The film has been a minor sensation in the United States, reaching #8 on the Netflix “charts,’ and I have to imagine that the reasons have something to do with the pleasant, sun-dappled sensation of watching people living la vida pilota in Cuba and the United States. They dance, enjoy live Cuban music, and smoke impressive cigars. But they do this as empty suits. At one point in the doomed marriage between Juan Pablo Roque and Ana Margarita Martinez, Roque says, “I’m wearing a $2000 suit. Does that bother you?” She doesn’t answer, but it seemed to this reviewer that the suit was wearing him. These are people playing roles, and as much mild fun as it might be to watch them do that, they’re largely ciphers as human beings. That’s a huge disappointment from a director who usually specializes—in films like The Clouds of Sils Maria and Summer Hours—in the kind of incisive character studies that bring out deep emotions in his talented casts.

The basic challenge in any spy movie is getting the balance right between the humanity in all of us and the inhumanity that being a spy requires. Roque is something of a smiling villain in Wasp Network because he marries his wife and then deserts her in Miami. But this doesn’t add up to much when you consider that all of the other characters are doing the same thing. Is it better, for some reason, to leave your wife gasping in your wake if she’s in Cuba? Is that why the film ends up mocking Roque for selling his Rolex on eBay? The script is flat; everybody says exactly what you’d expect them to, and the translations from the Spanish make their sentiments even more banal and chewed-over. One longs for the kind of writing that distinguishes Shakespeare’s historical fictions, where every character is as eloquent as Macbeth or as inventive as Falstaff. Not everyone can write like Shakespeare, but a great spy movie (or even a mediocre spy series like Alias) can invest characters with a certain archetypal depth of field: the company man, the sinister back-room dealer, the moralist caught in the crossfire. Here we don’t get real characters at all, and have to put up with watching mere functionaries, many of whom don’t even bother to stay onscreen for every part of the drama. Bernal, for instance, only appears halfway through, despite getting top billing.

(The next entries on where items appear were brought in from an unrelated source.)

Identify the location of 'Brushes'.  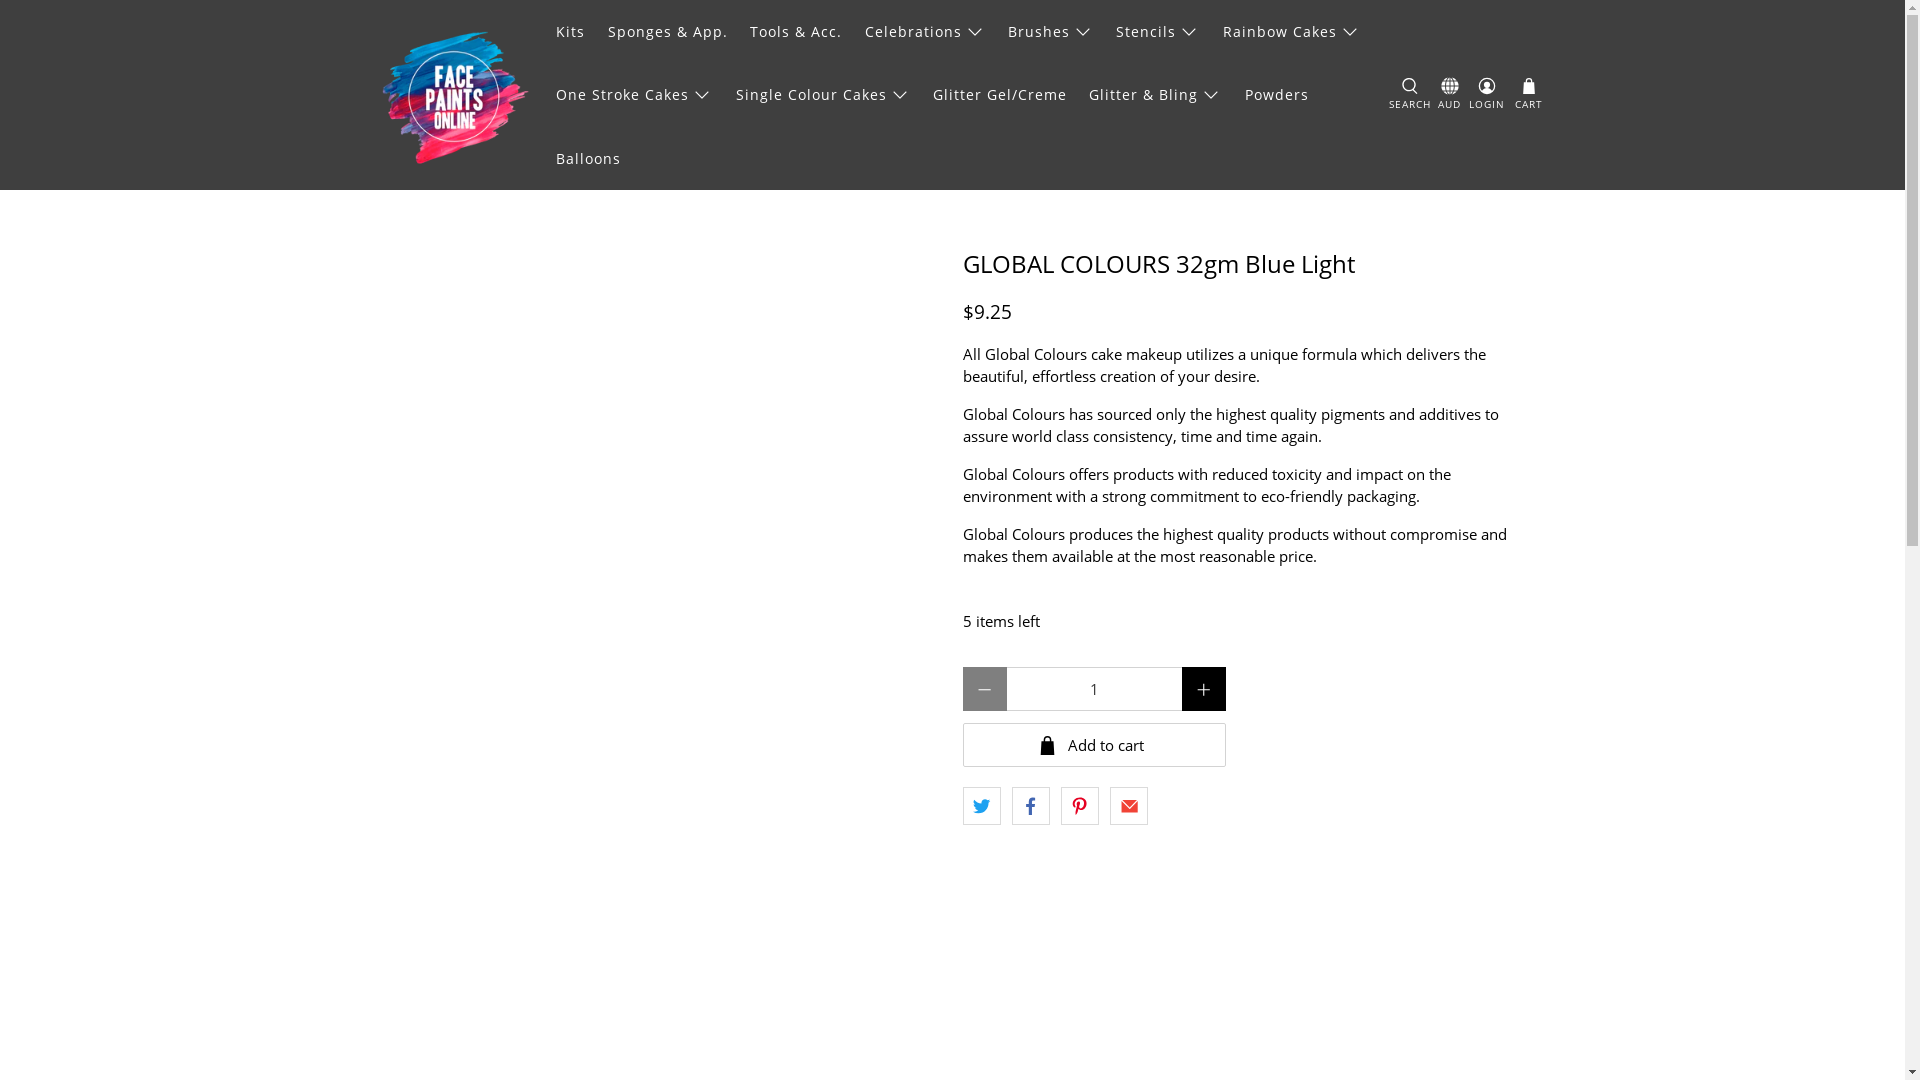
(1050, 31).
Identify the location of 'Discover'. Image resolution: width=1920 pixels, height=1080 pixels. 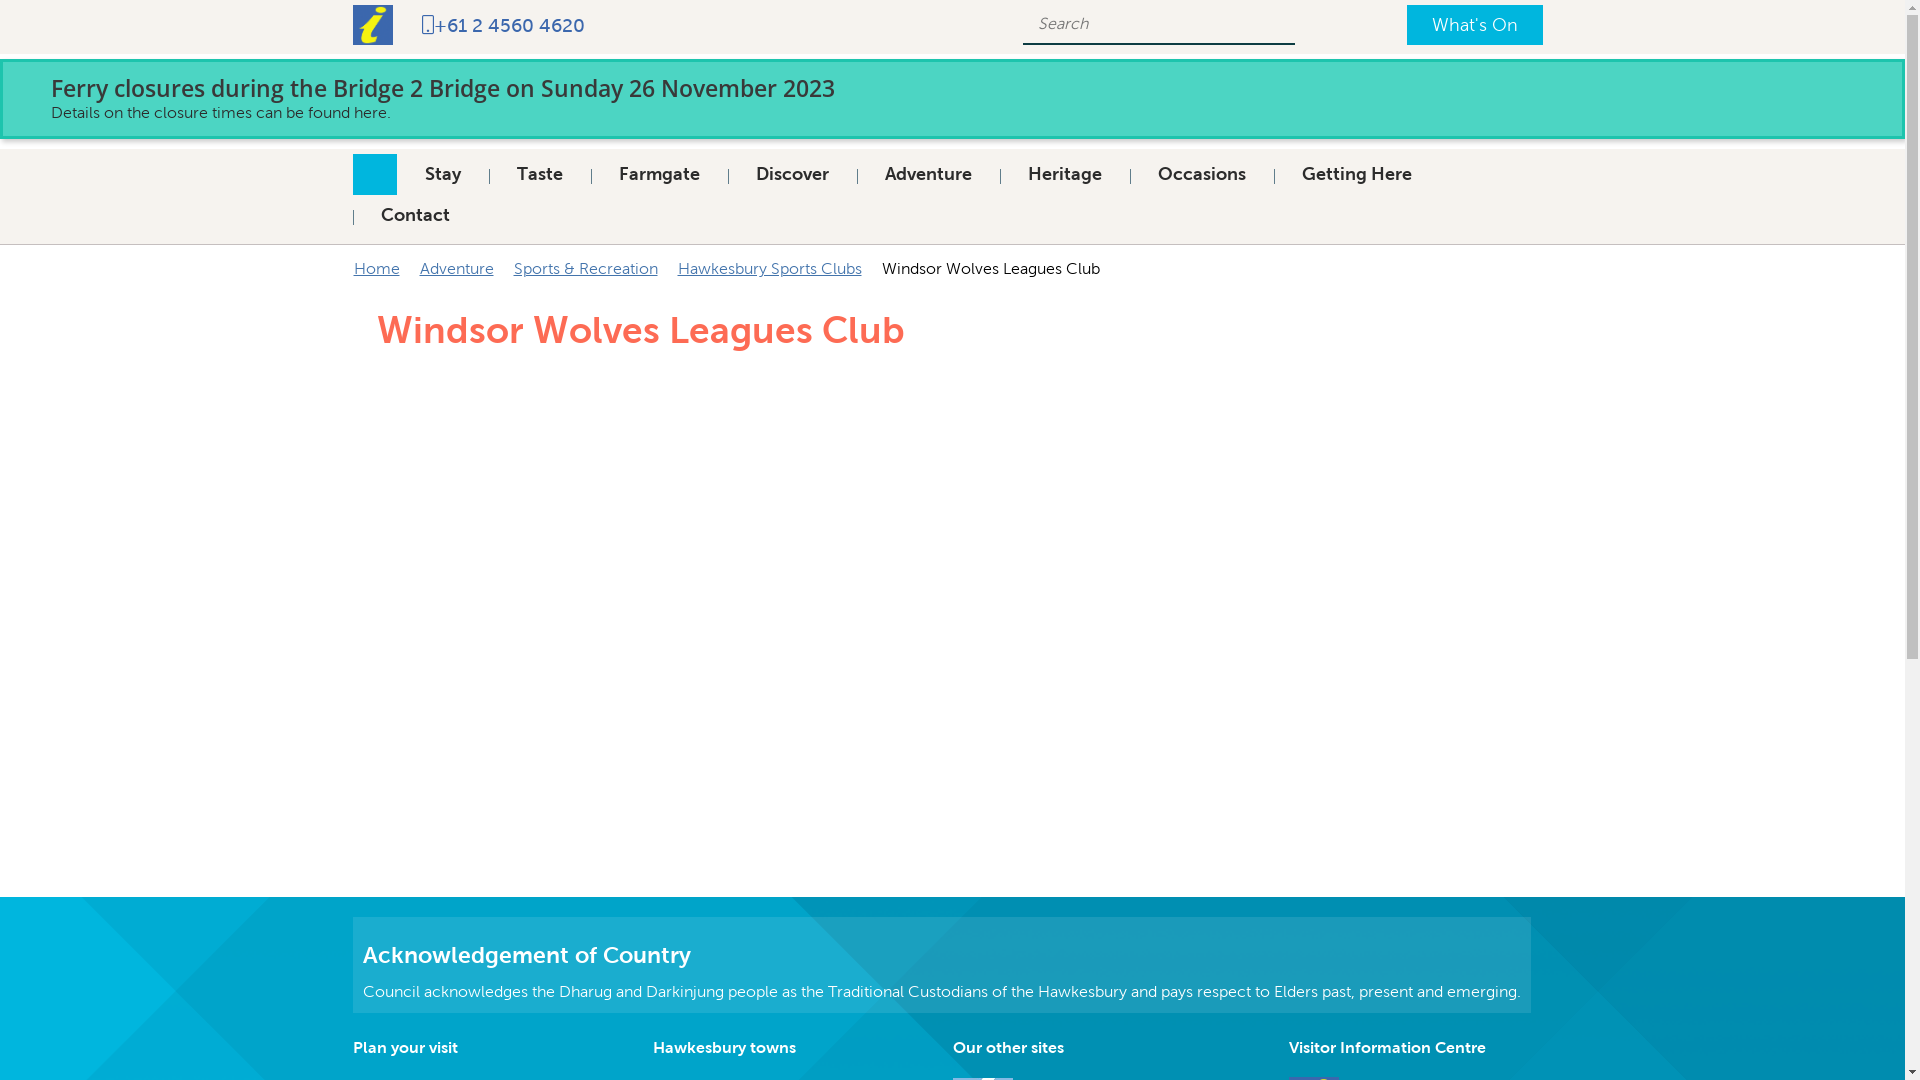
(727, 173).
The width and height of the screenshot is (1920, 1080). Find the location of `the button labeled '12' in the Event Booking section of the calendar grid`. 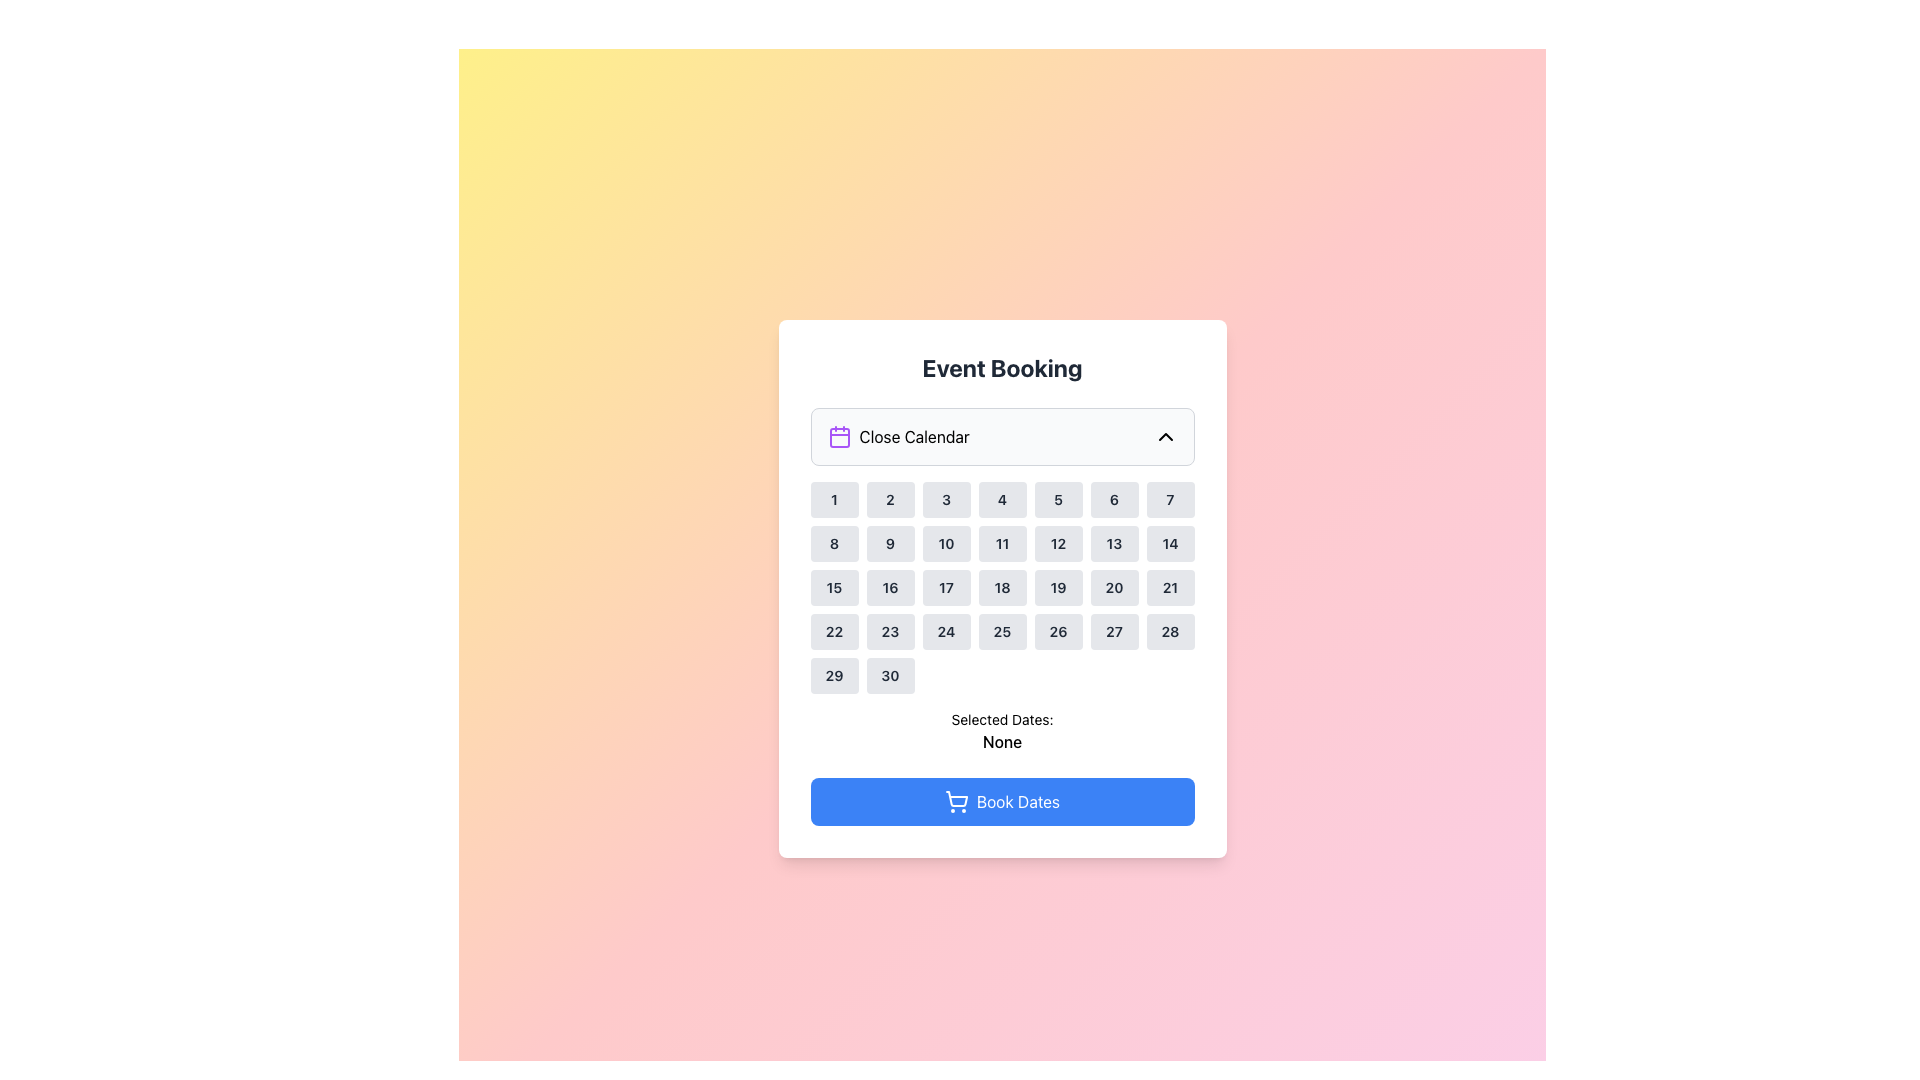

the button labeled '12' in the Event Booking section of the calendar grid is located at coordinates (1057, 543).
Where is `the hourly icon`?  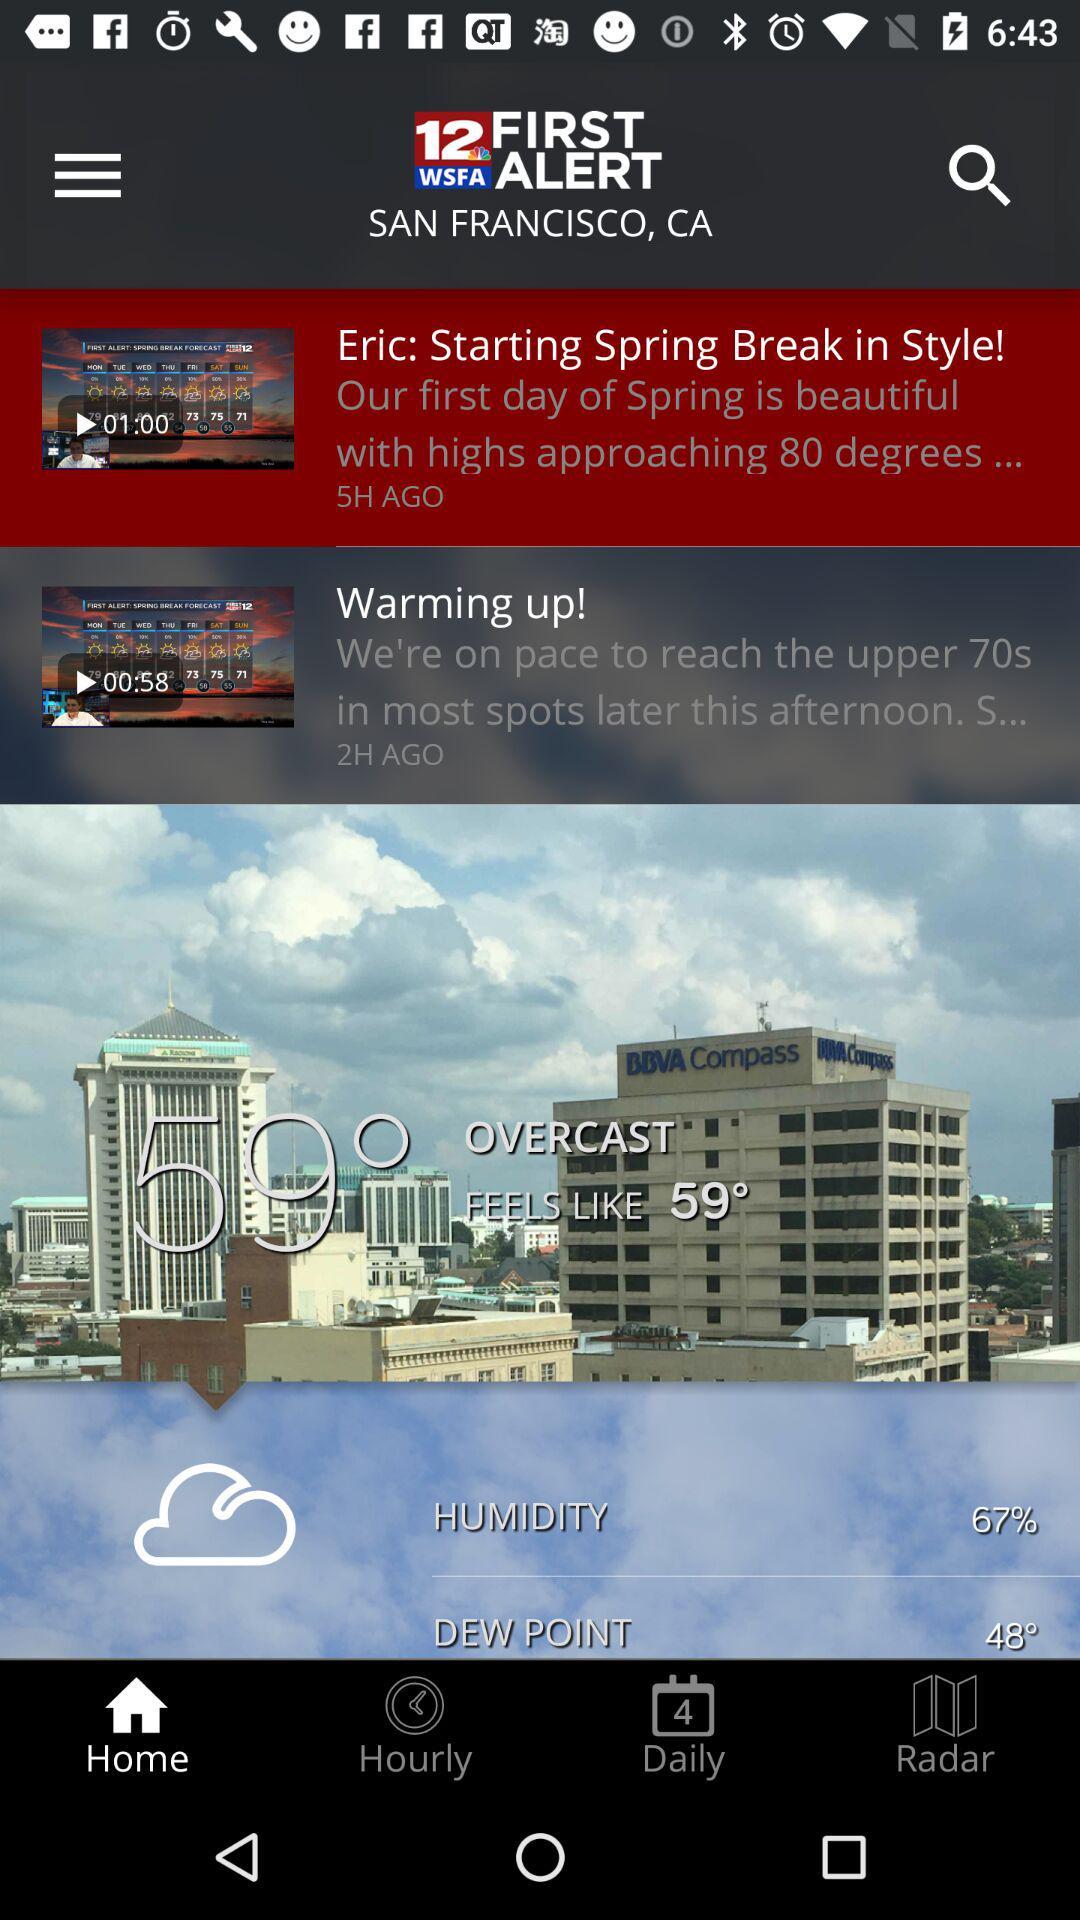
the hourly icon is located at coordinates (413, 1726).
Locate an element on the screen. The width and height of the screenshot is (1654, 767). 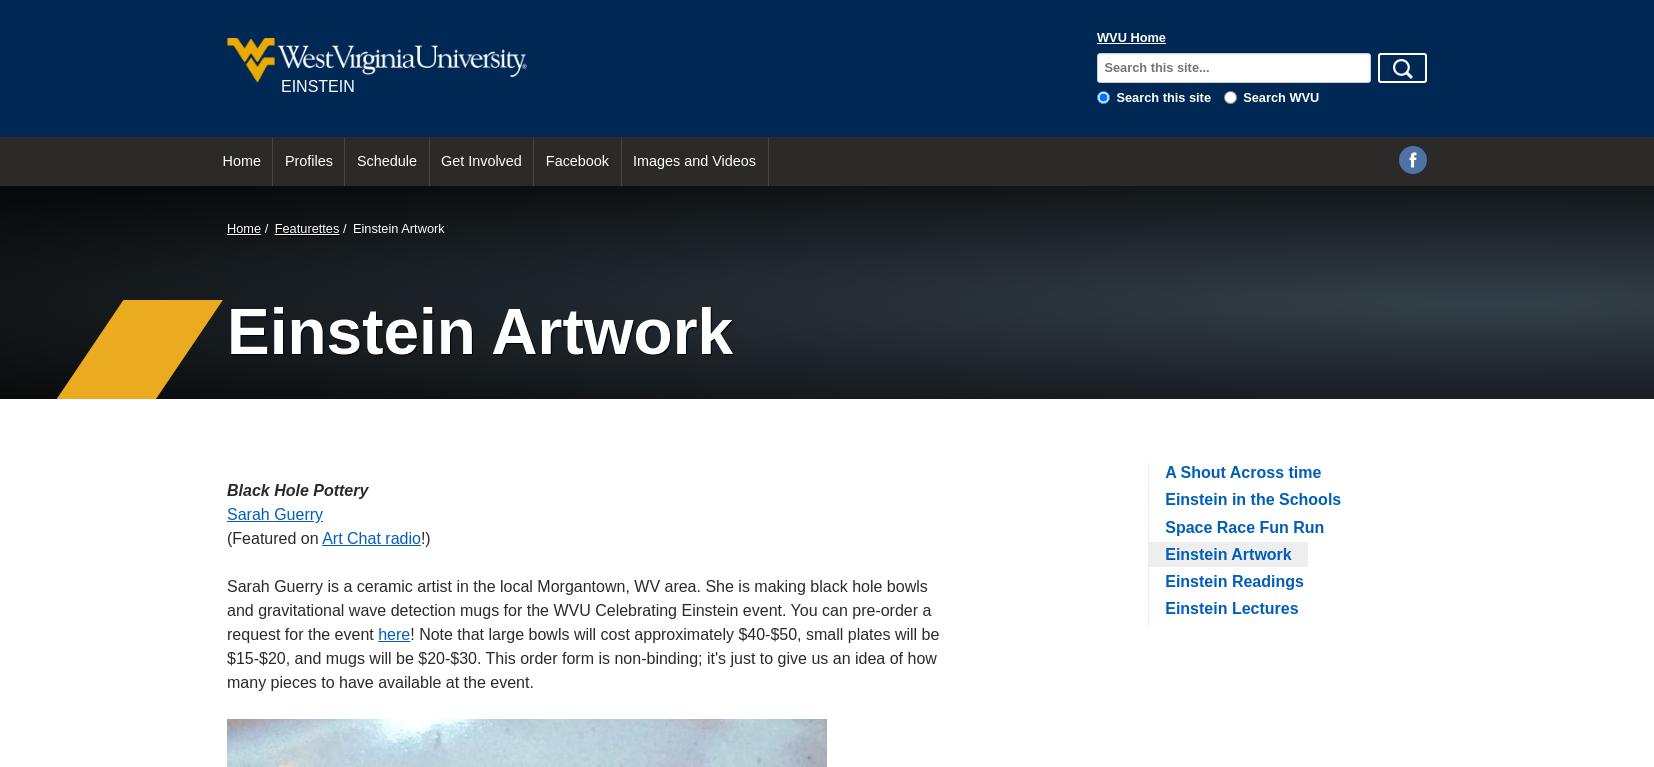
'Einstein in the Schools' is located at coordinates (1164, 498).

Assayas seems to care about the way the people in his story were exploited, and there’s no question that they were exploited, on paper. But by bringing that exploitation to life in such gleaming tropical settings, and putting scenery above sentiment, he gradually sucks all the air out of the story of their lives. There’s more power in a single scene where a bomber is left to suffer in Cuba by his American backers—a bomber, moreover, that we’ve never seen before—than there is in the sudden announcement that Olga Salanueva (Cruz) is pregnant again. Even Assayas’ cutesy reliance on fading to black starts to seem like the hurried work of somebody with too much story to tell who has made too little sense of it all before rushing headlong into production.

This film reminded me of the terrible experience I had watching Welcome to Sarajevo, that Michael Winterbottom film that got good reviews simply for portraying the former Yugoslavia as, if you’ll pardon the expression, a total clusterfuck. That’s what came of the rich expats in Miami trying to terrorize Castro’s successful, authoritarian regime: a lot of chaos and a lot of suffering. Perhaps that’s why Assayas felt justified in transferring this labyrinth-going-nowhere onto celluloid. Perhaps he believes that we, as the viewers, have a responsibility to honor the ordinary people who were locked up or killed because of the games Cuba and the United States once played. But he forgot something about ordinary people. Great films make them seem extraordinary. Wasp Network falls far short of that mark.